[Saved data entries]
┄┄┄┄┄┄
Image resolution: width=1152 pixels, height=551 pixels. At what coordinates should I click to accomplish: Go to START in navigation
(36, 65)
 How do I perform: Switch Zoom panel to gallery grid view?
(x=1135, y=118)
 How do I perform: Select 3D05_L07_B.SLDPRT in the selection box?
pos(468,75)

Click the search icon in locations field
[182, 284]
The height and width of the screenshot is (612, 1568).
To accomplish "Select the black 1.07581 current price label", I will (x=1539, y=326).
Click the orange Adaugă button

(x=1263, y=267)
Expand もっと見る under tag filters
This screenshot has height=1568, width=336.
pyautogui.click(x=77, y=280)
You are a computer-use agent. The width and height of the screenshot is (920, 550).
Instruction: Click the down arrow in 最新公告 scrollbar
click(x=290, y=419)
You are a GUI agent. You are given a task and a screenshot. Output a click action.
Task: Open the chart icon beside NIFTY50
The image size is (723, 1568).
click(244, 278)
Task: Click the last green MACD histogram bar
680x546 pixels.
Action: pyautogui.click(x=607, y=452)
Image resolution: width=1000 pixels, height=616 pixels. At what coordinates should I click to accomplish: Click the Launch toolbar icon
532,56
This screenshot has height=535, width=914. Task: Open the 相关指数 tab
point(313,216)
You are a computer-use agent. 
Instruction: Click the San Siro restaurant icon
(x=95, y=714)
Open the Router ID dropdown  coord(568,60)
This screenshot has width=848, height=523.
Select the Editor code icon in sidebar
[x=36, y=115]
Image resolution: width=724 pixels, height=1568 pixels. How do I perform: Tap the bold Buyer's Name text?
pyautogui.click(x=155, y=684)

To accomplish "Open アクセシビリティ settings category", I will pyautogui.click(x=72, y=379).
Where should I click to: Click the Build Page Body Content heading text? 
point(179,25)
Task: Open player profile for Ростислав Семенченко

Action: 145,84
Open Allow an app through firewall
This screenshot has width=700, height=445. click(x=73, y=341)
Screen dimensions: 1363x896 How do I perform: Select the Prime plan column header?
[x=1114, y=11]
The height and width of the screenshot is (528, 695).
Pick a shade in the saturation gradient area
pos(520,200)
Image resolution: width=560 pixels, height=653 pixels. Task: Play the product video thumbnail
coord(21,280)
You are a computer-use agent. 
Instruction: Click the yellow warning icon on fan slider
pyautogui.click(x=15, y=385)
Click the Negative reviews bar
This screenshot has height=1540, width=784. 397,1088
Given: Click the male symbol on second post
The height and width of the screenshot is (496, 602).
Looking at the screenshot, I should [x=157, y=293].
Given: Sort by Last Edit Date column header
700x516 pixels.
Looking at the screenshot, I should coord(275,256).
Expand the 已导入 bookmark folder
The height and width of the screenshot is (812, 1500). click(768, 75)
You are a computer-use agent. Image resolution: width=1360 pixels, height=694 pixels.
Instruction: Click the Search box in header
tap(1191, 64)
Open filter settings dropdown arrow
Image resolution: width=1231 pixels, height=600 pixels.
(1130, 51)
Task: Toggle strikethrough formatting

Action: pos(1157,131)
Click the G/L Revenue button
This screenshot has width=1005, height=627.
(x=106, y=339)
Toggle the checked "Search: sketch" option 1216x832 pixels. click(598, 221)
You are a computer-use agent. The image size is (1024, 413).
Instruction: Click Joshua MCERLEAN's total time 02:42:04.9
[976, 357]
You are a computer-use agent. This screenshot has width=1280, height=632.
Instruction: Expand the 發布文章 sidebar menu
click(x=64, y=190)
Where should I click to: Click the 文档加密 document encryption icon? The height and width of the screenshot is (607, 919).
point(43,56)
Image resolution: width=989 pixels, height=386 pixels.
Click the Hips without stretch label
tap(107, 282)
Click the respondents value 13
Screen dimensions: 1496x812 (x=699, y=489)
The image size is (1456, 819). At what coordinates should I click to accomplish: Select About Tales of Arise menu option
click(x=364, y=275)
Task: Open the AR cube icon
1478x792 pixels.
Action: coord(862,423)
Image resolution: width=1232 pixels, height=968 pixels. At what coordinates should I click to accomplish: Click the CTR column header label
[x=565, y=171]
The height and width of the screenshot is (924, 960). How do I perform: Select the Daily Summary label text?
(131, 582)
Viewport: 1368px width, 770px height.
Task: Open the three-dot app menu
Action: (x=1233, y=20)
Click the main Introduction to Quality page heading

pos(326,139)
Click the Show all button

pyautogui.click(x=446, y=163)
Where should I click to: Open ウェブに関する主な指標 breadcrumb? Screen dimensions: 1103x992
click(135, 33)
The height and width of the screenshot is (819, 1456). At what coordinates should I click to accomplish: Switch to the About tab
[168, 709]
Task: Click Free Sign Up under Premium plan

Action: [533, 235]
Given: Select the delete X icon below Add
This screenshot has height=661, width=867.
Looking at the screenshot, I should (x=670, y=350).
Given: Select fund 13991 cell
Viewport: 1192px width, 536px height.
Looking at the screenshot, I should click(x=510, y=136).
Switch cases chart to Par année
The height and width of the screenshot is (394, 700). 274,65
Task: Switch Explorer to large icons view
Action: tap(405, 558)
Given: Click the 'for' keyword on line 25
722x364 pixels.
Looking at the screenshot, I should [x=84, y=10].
┄┄┄┄┄┄
Problem to work on - Which lines in the records contain the word "computer"? Copy each one.

Task response -
You are a computer-use agent. The width and height of the screenshot is (920, 550).
You are a computer-use agent. 
You are a computer-use agent. 
You are a computer-use agent. Image resolution: width=1360 pixels, height=694 pixels.
You are a computer-use agent. The image size is (1024, 413).
You are a computer-use agent. This screenshot has width=1280, height=632.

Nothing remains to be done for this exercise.